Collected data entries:
((
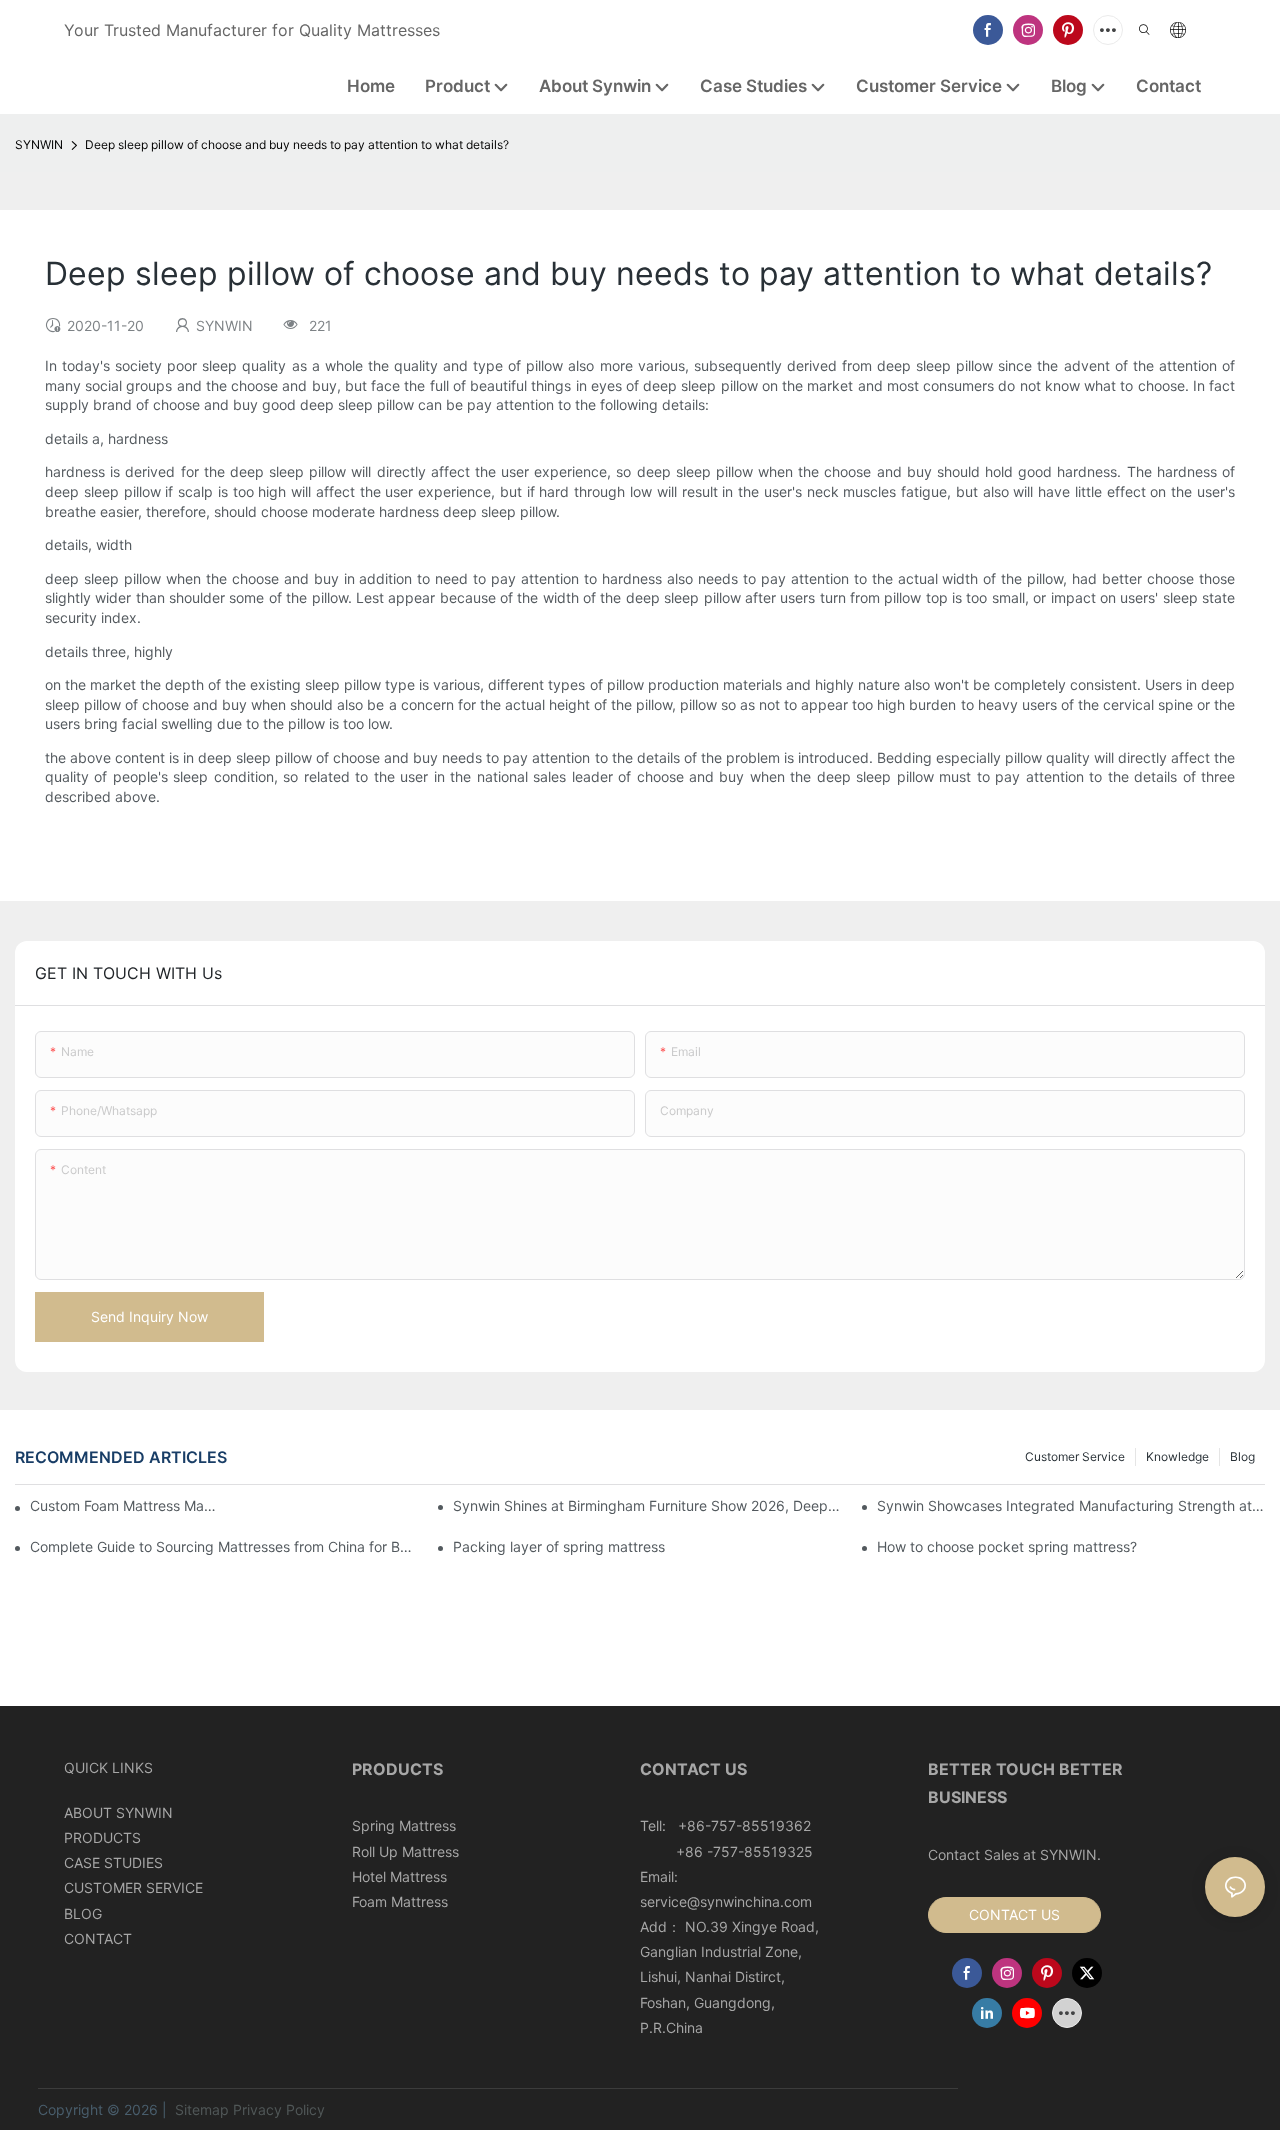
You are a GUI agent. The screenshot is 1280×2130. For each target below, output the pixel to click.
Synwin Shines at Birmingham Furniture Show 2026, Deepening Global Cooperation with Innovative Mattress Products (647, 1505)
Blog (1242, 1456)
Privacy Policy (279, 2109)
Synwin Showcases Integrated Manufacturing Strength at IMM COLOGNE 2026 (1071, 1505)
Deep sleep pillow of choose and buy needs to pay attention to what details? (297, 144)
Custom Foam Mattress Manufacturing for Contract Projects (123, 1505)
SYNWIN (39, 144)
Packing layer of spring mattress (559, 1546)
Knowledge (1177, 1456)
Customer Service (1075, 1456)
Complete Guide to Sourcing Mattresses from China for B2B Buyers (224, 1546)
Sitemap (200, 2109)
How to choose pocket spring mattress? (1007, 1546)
))
> [EXERCISE AIM]: Write out every line, unchanged, from the one containing "Knowledge (1177, 1456)" through the closing line of the data.

> [WRITTEN REPLY]:
Knowledge (1177, 1456)
Customer Service (1075, 1456)
Complete Guide to Sourcing Mattresses from China for B2B Buyers (224, 1546)
Sitemap (200, 2109)
How to choose pocket spring mattress? (1007, 1546)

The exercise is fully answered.